Aim of the task: Lay out every line of the data below as a JSON list of strings, one string per line, skipping any blank lines.

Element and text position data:
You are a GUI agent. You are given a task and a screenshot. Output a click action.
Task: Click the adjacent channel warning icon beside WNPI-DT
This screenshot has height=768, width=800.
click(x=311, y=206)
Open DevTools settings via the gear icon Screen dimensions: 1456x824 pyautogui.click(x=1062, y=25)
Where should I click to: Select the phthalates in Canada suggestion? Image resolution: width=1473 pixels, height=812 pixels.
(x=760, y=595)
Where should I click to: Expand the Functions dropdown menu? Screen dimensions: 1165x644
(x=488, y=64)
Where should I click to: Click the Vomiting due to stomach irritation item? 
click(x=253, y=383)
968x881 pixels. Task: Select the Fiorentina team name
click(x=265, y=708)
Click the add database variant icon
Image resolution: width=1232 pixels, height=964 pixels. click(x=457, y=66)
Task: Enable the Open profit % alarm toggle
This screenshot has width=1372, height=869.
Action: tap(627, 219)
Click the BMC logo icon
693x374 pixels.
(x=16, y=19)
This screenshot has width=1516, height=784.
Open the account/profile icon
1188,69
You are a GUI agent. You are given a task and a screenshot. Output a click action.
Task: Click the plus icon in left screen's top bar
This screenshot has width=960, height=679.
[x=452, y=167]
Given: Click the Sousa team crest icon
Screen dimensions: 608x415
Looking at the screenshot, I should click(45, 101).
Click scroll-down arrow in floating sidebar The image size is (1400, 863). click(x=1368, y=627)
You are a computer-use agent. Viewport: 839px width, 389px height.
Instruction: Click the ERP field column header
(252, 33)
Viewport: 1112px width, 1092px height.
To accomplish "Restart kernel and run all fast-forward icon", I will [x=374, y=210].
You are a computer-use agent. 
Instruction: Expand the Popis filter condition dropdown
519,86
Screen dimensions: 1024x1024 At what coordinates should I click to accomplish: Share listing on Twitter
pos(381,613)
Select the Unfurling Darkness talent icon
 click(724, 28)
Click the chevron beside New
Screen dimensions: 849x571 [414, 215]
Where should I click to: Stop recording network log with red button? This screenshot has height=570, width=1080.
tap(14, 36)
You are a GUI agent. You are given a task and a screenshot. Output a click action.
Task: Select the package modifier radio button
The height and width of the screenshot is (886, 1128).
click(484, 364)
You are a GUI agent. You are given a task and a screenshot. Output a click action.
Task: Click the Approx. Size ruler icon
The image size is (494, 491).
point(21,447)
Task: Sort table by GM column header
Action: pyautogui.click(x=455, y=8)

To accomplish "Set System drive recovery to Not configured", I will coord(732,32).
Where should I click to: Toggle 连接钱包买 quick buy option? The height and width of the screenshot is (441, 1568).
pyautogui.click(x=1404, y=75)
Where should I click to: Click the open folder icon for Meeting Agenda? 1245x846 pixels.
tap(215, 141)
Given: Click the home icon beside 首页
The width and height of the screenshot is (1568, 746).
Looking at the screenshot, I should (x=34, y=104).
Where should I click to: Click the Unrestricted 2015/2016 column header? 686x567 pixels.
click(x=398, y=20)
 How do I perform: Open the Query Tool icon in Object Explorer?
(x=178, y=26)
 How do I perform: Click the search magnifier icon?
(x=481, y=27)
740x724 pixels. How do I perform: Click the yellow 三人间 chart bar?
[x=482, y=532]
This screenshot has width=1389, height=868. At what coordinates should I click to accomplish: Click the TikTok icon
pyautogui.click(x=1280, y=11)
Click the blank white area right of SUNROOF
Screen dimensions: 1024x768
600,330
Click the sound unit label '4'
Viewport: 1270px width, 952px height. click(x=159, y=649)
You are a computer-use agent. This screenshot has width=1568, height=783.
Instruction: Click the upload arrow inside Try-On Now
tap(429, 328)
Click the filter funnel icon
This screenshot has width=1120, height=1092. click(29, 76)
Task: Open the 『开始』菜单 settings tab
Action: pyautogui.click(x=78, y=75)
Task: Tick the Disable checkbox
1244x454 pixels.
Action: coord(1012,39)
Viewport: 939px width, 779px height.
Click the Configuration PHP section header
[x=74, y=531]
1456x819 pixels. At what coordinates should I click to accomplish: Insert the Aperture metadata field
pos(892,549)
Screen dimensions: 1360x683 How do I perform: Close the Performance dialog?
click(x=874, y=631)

Expected answer:
[
  "You are a GUI agent. You are given a task and a screenshot. Output a click action.",
  "Task: Click the adjacent channel warning icon beside WNPI-DT",
  "This screenshot has height=768, width=800.",
  "click(x=311, y=206)",
  "Open DevTools settings via the gear icon Screen dimensions: 1456x824 pyautogui.click(x=1062, y=25)",
  "Where should I click to: Select the phthalates in Canada suggestion? Image resolution: width=1473 pixels, height=812 pixels.",
  "(x=760, y=595)",
  "Where should I click to: Expand the Functions dropdown menu? Screen dimensions: 1165x644",
  "(x=488, y=64)",
  "Where should I click to: Click the Vomiting due to stomach irritation item? ",
  "click(x=253, y=383)",
  "968x881 pixels. Task: Select the Fiorentina team name",
  "click(x=265, y=708)",
  "Click the add database variant icon",
  "Image resolution: width=1232 pixels, height=964 pixels. click(x=457, y=66)",
  "Task: Enable the Open profit % alarm toggle",
  "This screenshot has width=1372, height=869.",
  "Action: tap(627, 219)",
  "Click the BMC logo icon",
  "693x374 pixels.",
  "(x=16, y=19)",
  "This screenshot has width=1516, height=784.",
  "Open the account/profile icon",
  "1188,69",
  "You are a GUI agent. You are given a task and a screenshot. Output a click action.",
  "Task: Click the plus icon in left screen's top bar",
  "This screenshot has width=960, height=679.",
  "[x=452, y=167]",
  "Given: Click the Sousa team crest icon",
  "Screen dimensions: 608x415",
  "Looking at the screenshot, I should click(45, 101).",
  "Click scroll-down arrow in floating sidebar The image size is (1400, 863). click(x=1368, y=627)",
  "You are a computer-use agent. Viewport: 839px width, 389px height.",
  "Instruction: Click the ERP field column header",
  "(252, 33)",
  "Viewport: 1112px width, 1092px height.",
  "To accomplish \"Restart kernel and run all fast-forward icon\", I will [x=374, y=210].",
  "You are a computer-use agent. ",
  "Instruction: Expand the Popis filter condition dropdown",
  "519,86",
  "Screen dimensions: 1024x1024 At what coordinates should I click to accomplish: Share listing on Twitter",
  "pos(381,613)",
  "Select the Unfurling Darkness talent icon",
  " click(724, 28)",
  "Click the chevron beside New",
  "Screen dimensions: 849x571 [414, 215]",
  "Where should I click to: Stop recording network log with red button? This screenshot has height=570, width=1080.",
  "tap(14, 36)",
  "You are a GUI agent. You are given a task and a screenshot. Output a click action.",
  "Task: Select the package modifier radio button",
  "The height and width of the screenshot is (886, 1128).",
  "click(484, 364)",
  "You are a GUI agent. You are given a task and a screenshot. Output a click action.",
  "Task: Click the Approx. Size ruler icon",
  "The image size is (494, 491).",
  "point(21,447)",
  "Task: Sort table by GM column header",
  "Action: pyautogui.click(x=455, y=8)",
  "To accomplish \"Set System drive recovery to Not configured\", I will coord(732,32).",
  "Where should I click to: Toggle 连接钱包买 quick buy option? The height and width of the screenshot is (441, 1568).",
  "pyautogui.click(x=1404, y=75)",
  "Where should I click to: Click the open folder icon for Meeting Agenda? 1245x846 pixels.",
  "tap(215, 141)",
  "Given: Click the home icon beside 首页",
  "The width and height of the screenshot is (1568, 746).",
  "Looking at the screenshot, I should (x=34, y=104).",
  "Where should I click to: Click the Unrestricted 2015/2016 column header? 686x567 pixels.",
  "click(x=398, y=20)",
  " How do I perform: Open the Query Tool icon in Object Explorer?",
  "(x=178, y=26)",
  " How do I perform: Click the search magnifier icon?",
  "(x=481, y=27)",
  "740x724 pixels. How do I perform: Click the yellow 三人间 chart bar?",
  "[x=482, y=532]",
  "This screenshot has width=1389, height=868. At what coordinates should I click to accomplish: Click the TikTok icon",
  "pyautogui.click(x=1280, y=11)",
  "Click the blank white area right of SUNROOF",
  "Screen dimensions: 1024x768",
  "600,330",
  "Click the sound unit label '4'",
  "Viewport: 1270px width, 952px height. click(x=159, y=649)",
  "You are a computer-use agent. This screenshot has width=1568, height=783.",
  "Instruction: Click the upload arrow inside Try-On Now",
  "tap(429, 328)",
  "Click the filter funnel icon",
  "This screenshot has width=1120, height=1092. click(29, 76)",
  "Task: Open the 『开始』菜单 settings tab",
  "Action: pyautogui.click(x=78, y=75)",
  "Task: Tick the Disable checkbox",
  "1244x454 pixels.",
  "Action: coord(1012,39)",
  "Viewport: 939px width, 779px height.",
  "Click the Configuration PHP section header",
  "[x=74, y=531]",
  "1456x819 pixels. At what coordinates should I click to accomplish: Insert the Aperture metadata field",
  "pos(892,549)",
  "Screen dimensions: 1360x683 How do I perform: Close the Performance dialog?",
  "click(x=874, y=631)"
]